Digital health opportunities
Information and data generated by medical technologies play a vital role in improving health outcomes and making health systems more efficient.
Digital health data can:
- be stored and accessed on electronic health records, and shared among patients and healthcare professionals, thus removing the need for duplicate tests and procedures, and improving the quality of care
- enable remote monitoring and telehealth programmes, moving care from the hospital to the home, and freeing resources for the provision of healthcare
- empower patients with information to manage their conditions, saving visits to the doctor, and enhancing the mobility and quality of life of patients and their carers
- be combined with data from other sources (from welfare agencies and environmental information, for example) to deliver holistic, integrated, person-centred care, and aggregated for research and data analytics, advancing public health, medical science and human knowledge.
Healthcare’s digital future
Digital tools will play a central role in the most promising areas of healthcare innovation. As we advance towards more personalised, predictive, precision healthcare, data will be key. In future, healthcare can be more integrated, value-based and with a stronger focus on patient outcomes. The seamless collection, analysis and use of patient level and population health data can accelerate significant improvements in how care is delivered, measured and improved. Advances in big data, machine-learning and artificial intelligence, coupled with the latest data from genomics and proteomics, have the power to transform how we live our lives and protect our well-being.
Driving the digitalisation of healthcare
The medtech sector is at the forefront of innovation in Europe with one of the highest number of patents filed every year. Digital health technologies are an important growth area as innovative companies, large and small, aim to solve some of the biggest challenges in healthcare. These tools and services can strengthen our healthcare systems at a time of growing shortages in the healthcare work force, ageing populations and rising rates of chronic conditions. The digitalisation of healthcare can revolutionize the delivery of care by making it safer, better and more efficient. MedTech Europe members are driving this change.
EU policies can enable the digital transformation
Barriers to the adoption of digital health tools persist:
- Data security & privacy: the MedTech industry has always been committed to the highest standards of processing personal data. Harmonised approaches towards data privacy and security across the EU can empower citizens while providing a stable environment for innovation.
- Technology & standards: Data too often remain locked in silos due to insufficient commitment to common standards and specifications for the transfer of information. Lack of interoperability holds the sector back.

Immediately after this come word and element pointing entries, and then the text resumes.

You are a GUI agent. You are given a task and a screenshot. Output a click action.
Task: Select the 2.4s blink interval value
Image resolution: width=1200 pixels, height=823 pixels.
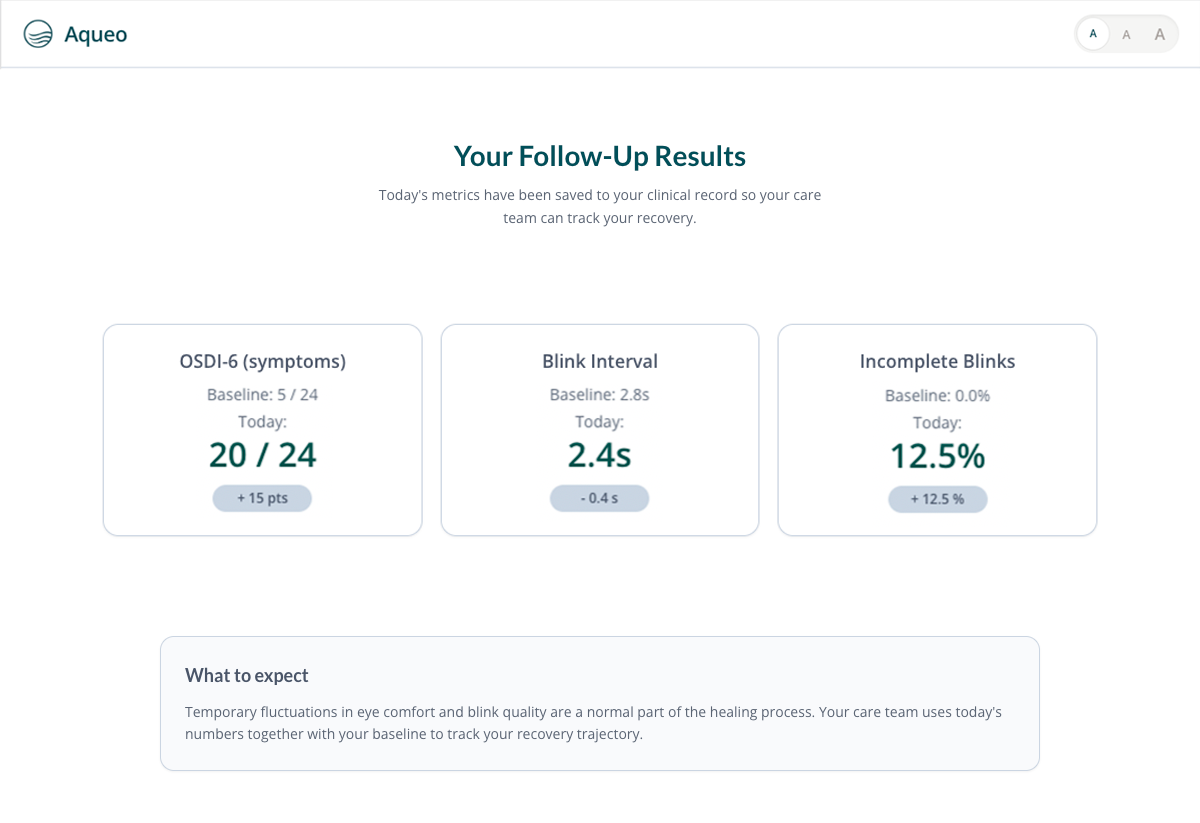600,455
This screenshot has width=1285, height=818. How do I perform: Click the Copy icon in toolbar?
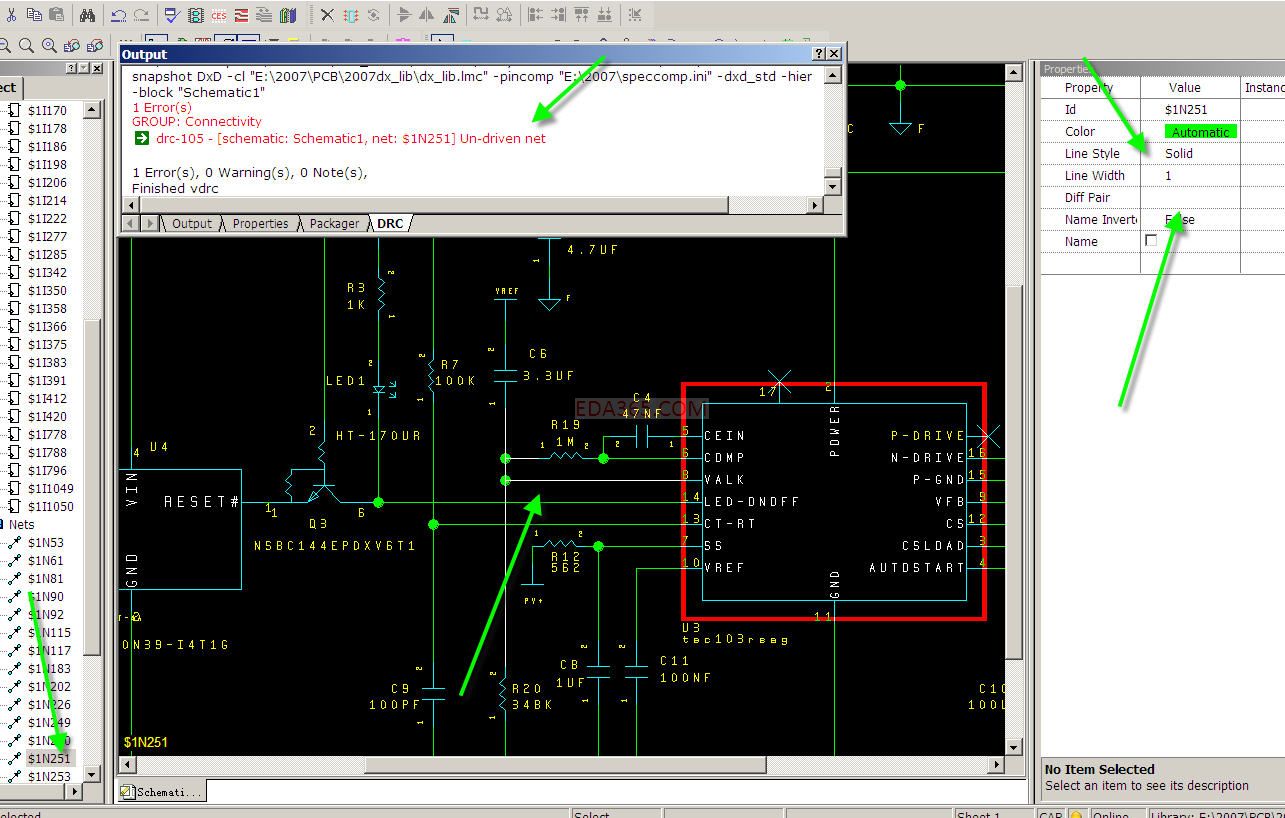point(35,15)
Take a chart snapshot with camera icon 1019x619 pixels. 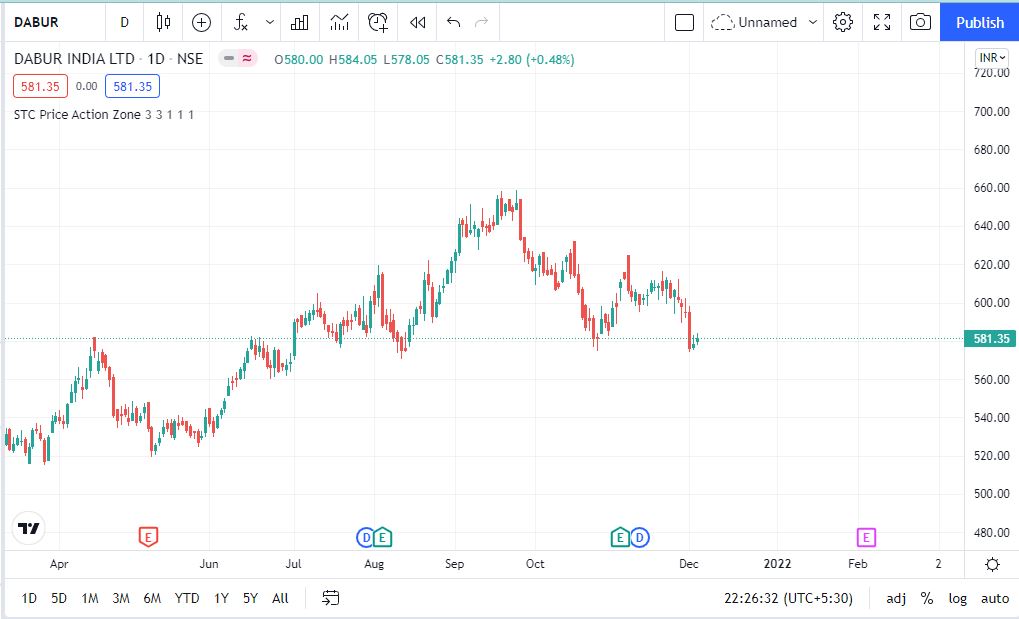(x=920, y=22)
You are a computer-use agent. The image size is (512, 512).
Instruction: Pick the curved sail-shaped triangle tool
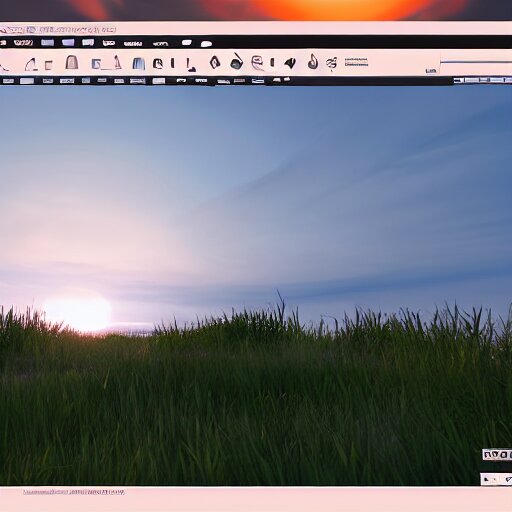(31, 64)
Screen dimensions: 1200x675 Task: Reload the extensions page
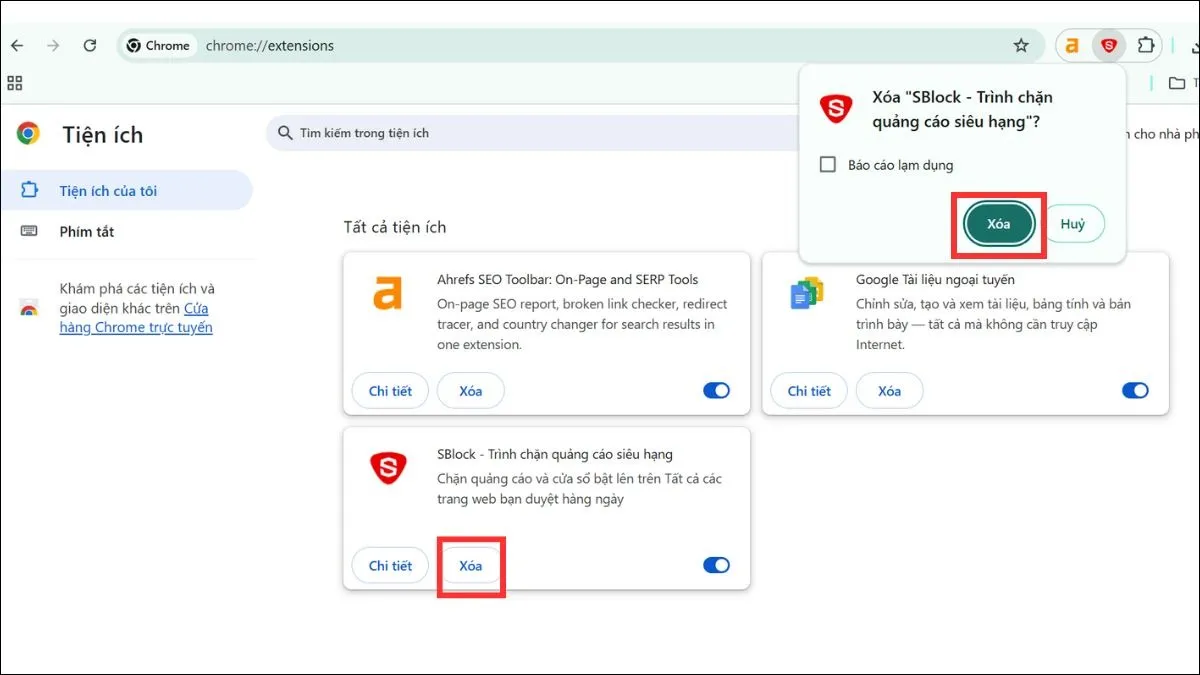(90, 46)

- Business & incentives: Financing and reimbursement policies across Member States must offer appropriate incentives for the development of transformative technologies in the area of digital health.

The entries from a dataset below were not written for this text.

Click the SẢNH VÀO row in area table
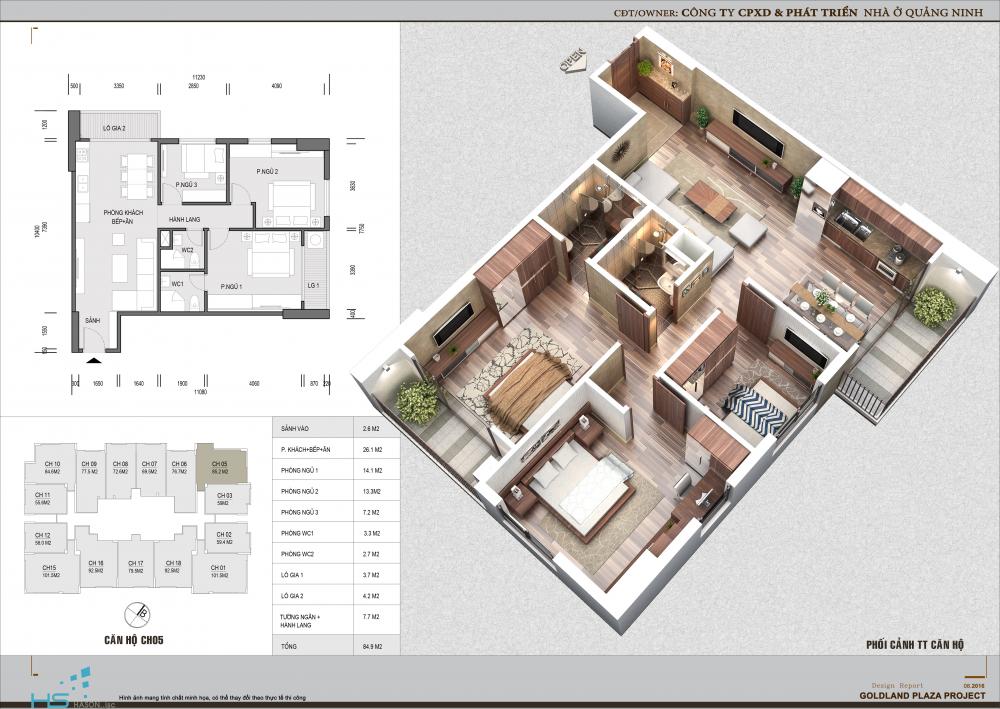This screenshot has height=709, width=1000. point(336,427)
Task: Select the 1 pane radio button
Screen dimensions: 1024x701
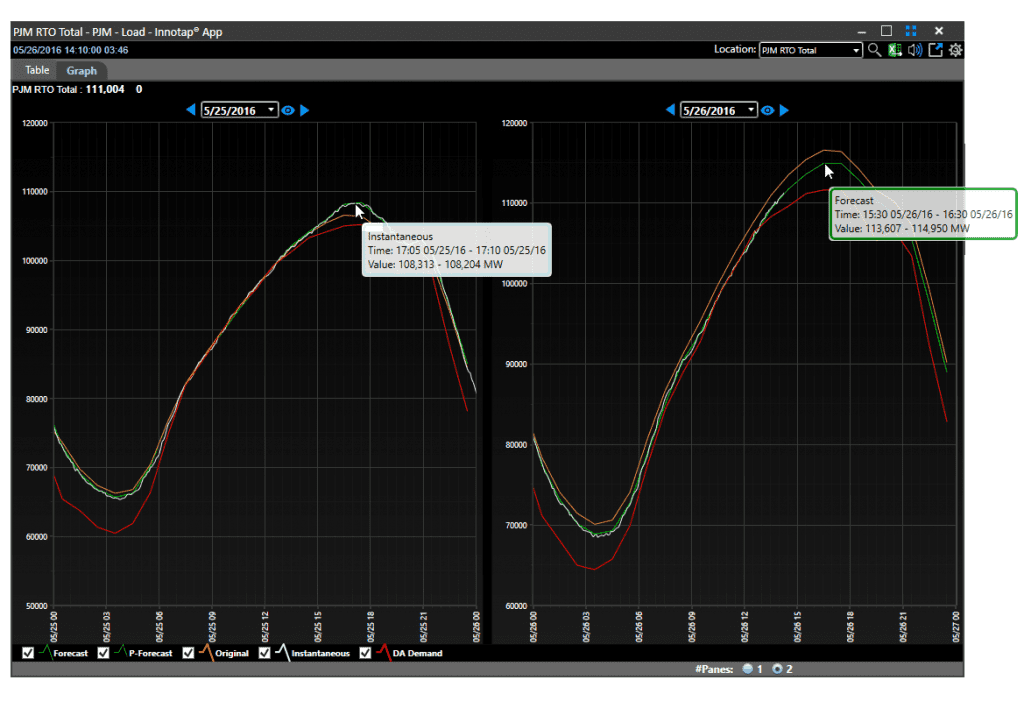Action: pos(748,669)
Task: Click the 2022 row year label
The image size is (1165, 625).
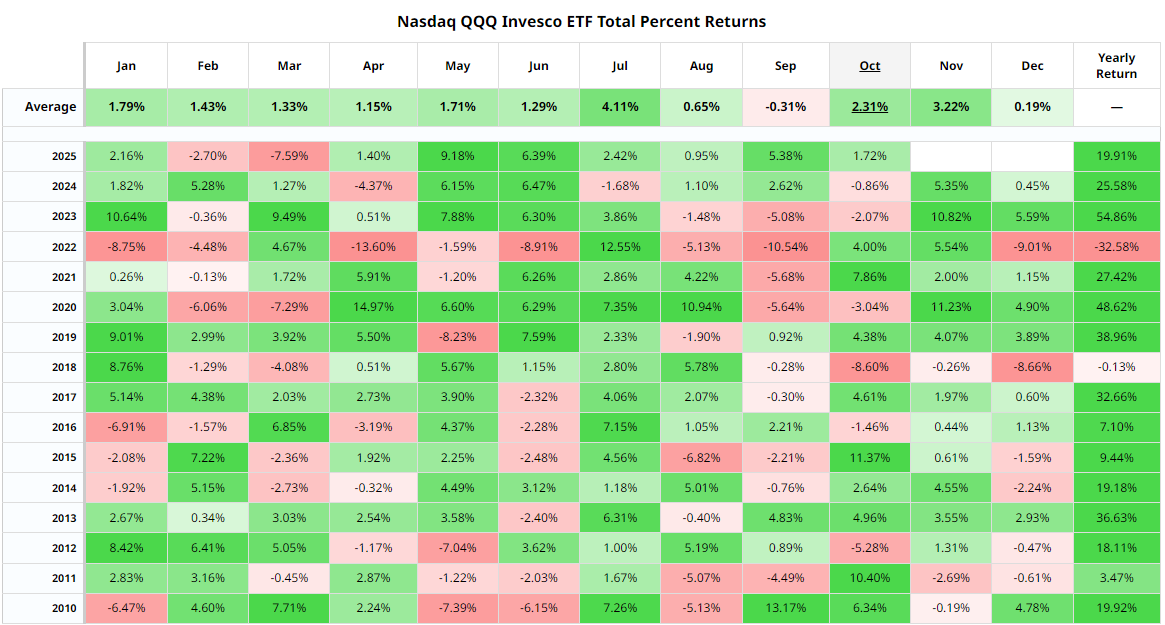Action: [x=62, y=247]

- Change management: The advent of digital health affects the traditional doctor-patient relationship and is changing the way care is delivered, providing certain challenges but vast opportunities as well..

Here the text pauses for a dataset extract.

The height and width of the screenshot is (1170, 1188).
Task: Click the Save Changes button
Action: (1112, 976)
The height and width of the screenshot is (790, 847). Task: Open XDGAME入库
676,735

MedTech Europe works towards achieving a greater vision for the digitalisation of the medtech industry and healthcare in general. We engage with policymakers and stakeholders to realise the potential of data-driven healthcare, and to overcome the barriers for the flow of data, focusing on legal and regulatory issues (privacy, securitysafety), technology (standardscybersecurity, interoperability), the business environment case (incentives, reimbursement), and emerging technologies (precision medicine, artificial intelligence).